Which watch? This is the most commonly stolen timepiece in Las Vegas
A 59-year-old man was having a party in his suite at the Golden Nugget. He told the Metropolitan Police Department that he put his Rolex Submariner on the dresser in the bedroom.
Ten minutes later, he said, the $19,000 watch was gone.
An international database tracking watch thefts showed a 60 percent increase in stolen high-end timepieces, and Las Vegas was no exception.
The Watch Register, where victims can log the serial number of their missing watches, reported an uptick in Las Vegas in 2023. Seventy percent of watches stolen in Las Vegas were Rolexes.
“Thieves know exactly where to go to target people,” said Katya Hills, managing director for the database. “They know where to find rich people who own these watches. They know what kinds of watches they’re looking for. They understand what a Rolex looks like so they can target the most high value brands of watches.”
The Watch Register could not quantify the total number of watches stolen from Las Vegas, Hills said, because they record watch thefts by either insurance reports or police reports, and insurance claims do not always list the location of the suspected crime.
But Hills said Las Vegas thefts have a distinction: women are most often the suspects.
“Females posing as prostitutes go back to the victim’s hotel room and often use substances to knock the victim unconscious while they steal their watch, that’s the most common case we see,” Hills said.
When victims report their thefts, Hills said, they often detail the circumstances of their loss.
In a statement, Metro wrote that they recommend locking valuable jewelry in a safe when it is not being worn.
The Watch Register allows jewelers, pawn brokers and potential buyers to create an account and run the serial number of a watch to see if it’s stolen.
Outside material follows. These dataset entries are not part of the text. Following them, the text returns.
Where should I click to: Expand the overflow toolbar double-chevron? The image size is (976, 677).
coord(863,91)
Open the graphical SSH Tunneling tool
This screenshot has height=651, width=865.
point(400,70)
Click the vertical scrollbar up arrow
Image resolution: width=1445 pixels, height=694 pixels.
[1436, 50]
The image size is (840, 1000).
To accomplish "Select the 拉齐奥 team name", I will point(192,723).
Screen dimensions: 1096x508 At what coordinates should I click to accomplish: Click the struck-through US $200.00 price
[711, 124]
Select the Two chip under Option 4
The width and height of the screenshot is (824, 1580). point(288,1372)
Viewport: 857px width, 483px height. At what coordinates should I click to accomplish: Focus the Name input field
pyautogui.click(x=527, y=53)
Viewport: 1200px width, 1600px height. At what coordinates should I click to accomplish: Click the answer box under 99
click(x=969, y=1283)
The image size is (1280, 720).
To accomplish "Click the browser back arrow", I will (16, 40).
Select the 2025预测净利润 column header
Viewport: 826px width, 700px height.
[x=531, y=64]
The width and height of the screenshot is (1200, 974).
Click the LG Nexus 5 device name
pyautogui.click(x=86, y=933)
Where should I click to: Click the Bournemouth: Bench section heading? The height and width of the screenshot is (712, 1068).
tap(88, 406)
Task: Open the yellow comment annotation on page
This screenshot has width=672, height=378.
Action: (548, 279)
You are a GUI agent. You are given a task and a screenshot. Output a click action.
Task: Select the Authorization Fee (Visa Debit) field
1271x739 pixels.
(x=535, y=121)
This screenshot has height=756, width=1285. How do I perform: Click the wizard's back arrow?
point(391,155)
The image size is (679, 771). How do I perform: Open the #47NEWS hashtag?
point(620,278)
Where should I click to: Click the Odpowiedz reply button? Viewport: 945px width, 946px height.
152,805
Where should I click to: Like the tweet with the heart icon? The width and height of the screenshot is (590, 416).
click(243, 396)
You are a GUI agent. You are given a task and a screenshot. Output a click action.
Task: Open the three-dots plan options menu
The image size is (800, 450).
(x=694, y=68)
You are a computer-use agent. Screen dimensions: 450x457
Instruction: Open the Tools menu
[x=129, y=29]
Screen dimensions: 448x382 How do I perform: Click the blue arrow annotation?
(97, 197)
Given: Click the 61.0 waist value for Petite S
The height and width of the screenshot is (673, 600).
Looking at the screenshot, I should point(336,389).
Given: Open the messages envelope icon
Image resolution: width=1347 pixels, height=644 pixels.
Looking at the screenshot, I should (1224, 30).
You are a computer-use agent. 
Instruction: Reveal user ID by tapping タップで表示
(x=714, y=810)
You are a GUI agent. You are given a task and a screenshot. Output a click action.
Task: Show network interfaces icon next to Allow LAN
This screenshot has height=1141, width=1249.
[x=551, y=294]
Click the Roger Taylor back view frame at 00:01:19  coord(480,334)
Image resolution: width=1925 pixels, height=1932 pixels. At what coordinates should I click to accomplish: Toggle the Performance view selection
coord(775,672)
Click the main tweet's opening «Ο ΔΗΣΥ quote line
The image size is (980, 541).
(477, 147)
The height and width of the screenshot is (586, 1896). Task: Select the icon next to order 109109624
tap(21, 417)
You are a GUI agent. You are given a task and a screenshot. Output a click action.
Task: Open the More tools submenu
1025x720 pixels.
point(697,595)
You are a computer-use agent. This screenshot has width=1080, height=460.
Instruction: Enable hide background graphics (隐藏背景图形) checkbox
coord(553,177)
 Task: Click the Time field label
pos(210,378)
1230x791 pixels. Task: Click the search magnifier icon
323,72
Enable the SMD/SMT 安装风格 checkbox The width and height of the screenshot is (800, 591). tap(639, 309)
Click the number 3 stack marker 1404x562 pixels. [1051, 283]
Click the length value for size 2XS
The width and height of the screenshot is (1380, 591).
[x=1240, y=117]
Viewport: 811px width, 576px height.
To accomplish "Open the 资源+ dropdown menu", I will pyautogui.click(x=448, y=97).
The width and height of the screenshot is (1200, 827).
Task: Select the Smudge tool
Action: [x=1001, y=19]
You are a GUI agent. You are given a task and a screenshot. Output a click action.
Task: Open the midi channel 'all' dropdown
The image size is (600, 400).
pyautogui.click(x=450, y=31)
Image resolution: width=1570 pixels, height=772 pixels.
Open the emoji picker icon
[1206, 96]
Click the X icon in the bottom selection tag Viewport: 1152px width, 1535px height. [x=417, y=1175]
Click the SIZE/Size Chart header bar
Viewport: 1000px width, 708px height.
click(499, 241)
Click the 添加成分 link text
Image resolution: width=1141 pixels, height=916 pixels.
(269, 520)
Hills said watches stolen in one place often turn up in other countries, even years later.
“We will only have records of watches with proof of loss,” Hills said. “So the records we have are lower than the actual thefts that have occurred, because people don’t always register or report their loss.”
The Watch Register has 80,000 reported watches stolen internationally as of 2023, totaling over $1.2 billion in loss. Hills said one out of every 200 watches potential buyers searched on the site was reported stolen.
Data from the Metropolitan Police Department showed 57 thefts, totaling $3.2 million worth of stolen watches, were reported from June through August this year. At least 35 of the thefts were on the Las Vegas Strip, and 18 of the 57 specifically mentioned a Rolex. Metro did not keep annual statistics specifically related to watch thefts, the department said.